読者の多くが知っているように、私はウィーンにあるComplexity Science Hub (CSH)で研究グループのリーダーの地位を引き受けることになった(同時に引き続きコネチカット大学の教授でもあるので、今私はコネチカットにいる)。

1週間前、オーストリア政府はCSHにCOVID-19の流行に対応するより良い政策を策定する助けになるような研究を行うように依頼した。それに、私は政府が実際に科学者に手助けを求める(そして、そのような手助けをすぐに行うことができる研究機関をもっている)ことはとても素晴らしいことに思える。いずれにせよ、CSHは一旦他の研究をやめて、全ての研究能力を我々の社会が直面するコロナ危機に対処することに用いることにした。

結果として、先週、私は次のような問いに関するワーキンググループのために働いていた。つまり、いろいろな公衆衛生政策がCOVID-19感染を遅らせたり、さらに止めたりするのにどの程度役に立つのだろうか、という問いだ。コロナを扱う上で、中国が用いた非常に強権的な手法からイギリスの(すくなくとも初めは)放任的なアプローチまで、いろいろな国がかなり異なった政策を用いることを決定している。特に興味があるのはデンマークとスウェーデンのようなよく似ているが全く違ったCOVIDに関する政策を採用したの二国間比較だ。

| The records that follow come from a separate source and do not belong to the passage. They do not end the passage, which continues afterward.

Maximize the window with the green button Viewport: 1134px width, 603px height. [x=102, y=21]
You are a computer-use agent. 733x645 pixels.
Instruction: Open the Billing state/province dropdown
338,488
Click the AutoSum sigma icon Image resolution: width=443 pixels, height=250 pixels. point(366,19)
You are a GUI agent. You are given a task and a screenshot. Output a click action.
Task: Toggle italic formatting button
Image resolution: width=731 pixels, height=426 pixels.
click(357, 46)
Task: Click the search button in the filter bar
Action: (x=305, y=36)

というわけで、先週の私の研究のゴールは、各国政府がCOVID-19の拡大を遅らせ、食い止めるために行った様々な政策の効果を推定することだ。この問いを答える直接の方法は、感染症の拡大率(と「アクティブなケース」、つまりいま感染しているとわかっている人の数で測った感染症の深刻さ)を追跡して、いろいろな介入がこの拡大率にどのように影響するかをみることだ。例えば、「基本増殖率」(R0)、つまり1人の患者から感染する症例の平均的な数を用いることができるだろう。政策の目的は増殖率を1以下にして感染症を消滅させることだ。

しかし、このような直接的な手法には次のような問題がありうる。つまり、多くの(少なくとも50%)のコロナウイルス感染者は「無症状」である、つまり本人も病気であることに気づかないということだ。よって、そのような人は感染症の統計に含まれない。さらに都合の悪いことに、感染が確定している個人の割合は時間と共に増加する傾向がある、というのは人々がより感染症を意識するようになったり、政府が無症状の個人に対する大規模な検査をしようとするかもしれないからだ。病気の検出率の変化は感染症の増加速度の変化を隠してしまうだろう。

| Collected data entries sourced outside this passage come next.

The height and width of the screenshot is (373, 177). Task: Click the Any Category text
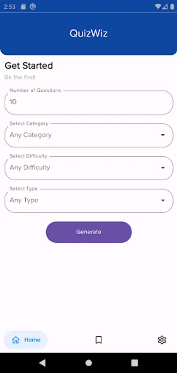[x=31, y=135]
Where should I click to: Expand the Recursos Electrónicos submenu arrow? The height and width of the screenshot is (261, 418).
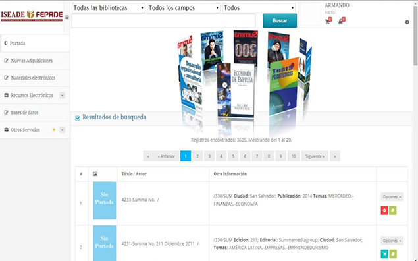click(62, 96)
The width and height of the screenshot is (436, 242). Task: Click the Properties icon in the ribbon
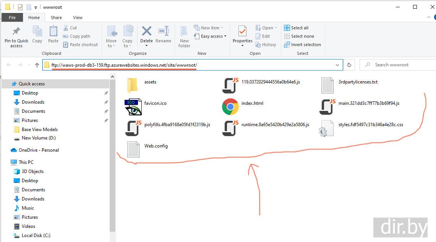pyautogui.click(x=243, y=32)
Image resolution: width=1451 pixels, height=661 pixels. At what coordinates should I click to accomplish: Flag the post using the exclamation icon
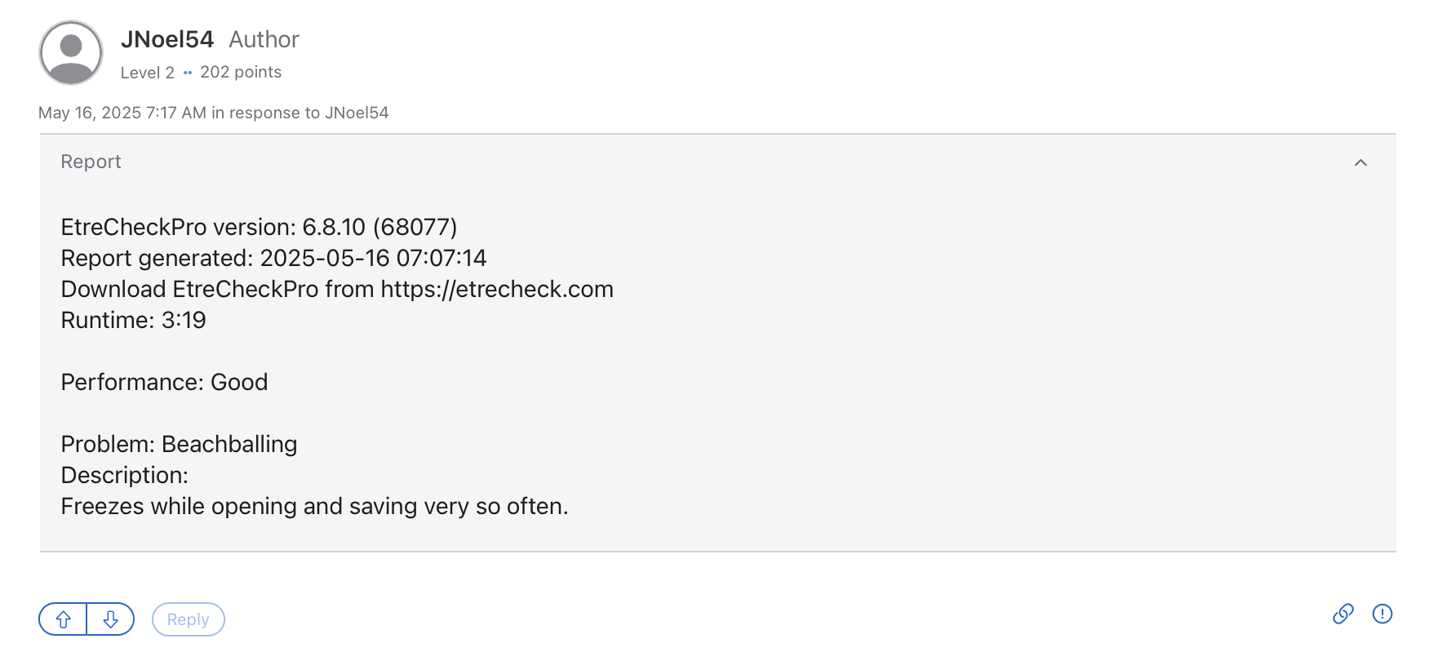point(1382,614)
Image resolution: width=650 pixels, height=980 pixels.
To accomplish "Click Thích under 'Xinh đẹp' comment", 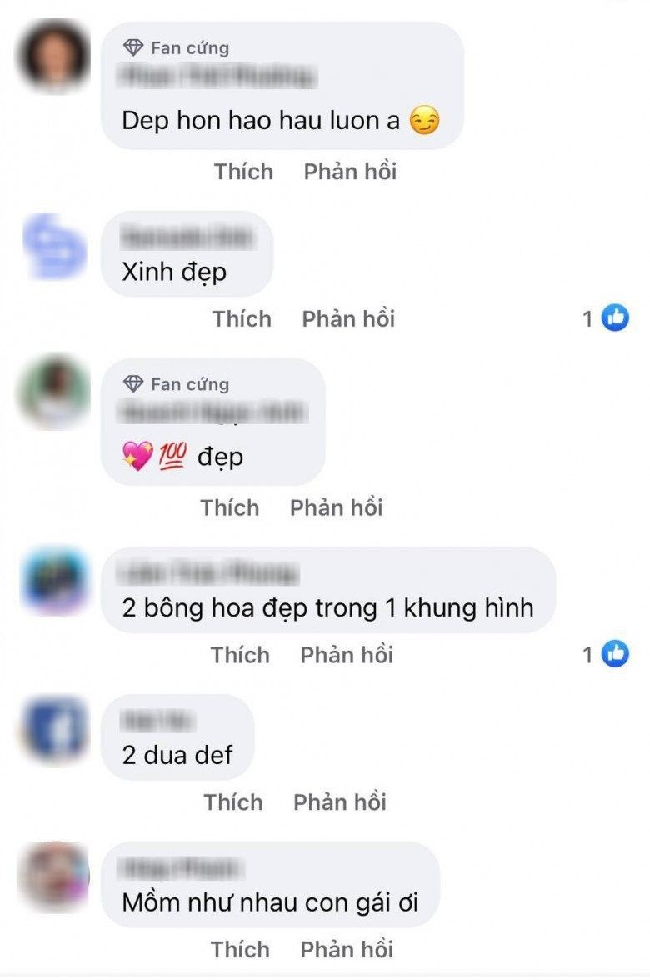I will click(242, 318).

では何ができるだろうか。私の考えでは、病気の増加(そして最終的な減少)と実際の感染者の数がどのように公的な統計に反映されるかの二つをモデル化しなくてはいけないということだ。プロセスの良いモデルがあれば(そして感染症に関しては、実際にそのようなモデルは存在する)、メカニズムに基づいたモデルによるデータ分析は、純粋なデータ駆動のアプローチよりもうまくいくだろう。というのも、モデルに既に知られていることを組み込むことによって、貴重なデータから効率的にまだわからないことを推測することができるからだ。

技術的なことに関心がある向きには、正確に私が何をしたかのドキュメントを投稿してある(GitHub:pturchin/Covid19)。しかしこのブログでは、私は一つの例を使って手法を技術的な詳細に踏み込まずに解説する。それは(そうあって欲しいと望んでいるのだが)読者だれにでも理解できるものであるはずだ(もし何かわからないことがあったら、コメント欄で聞いて欲しい)。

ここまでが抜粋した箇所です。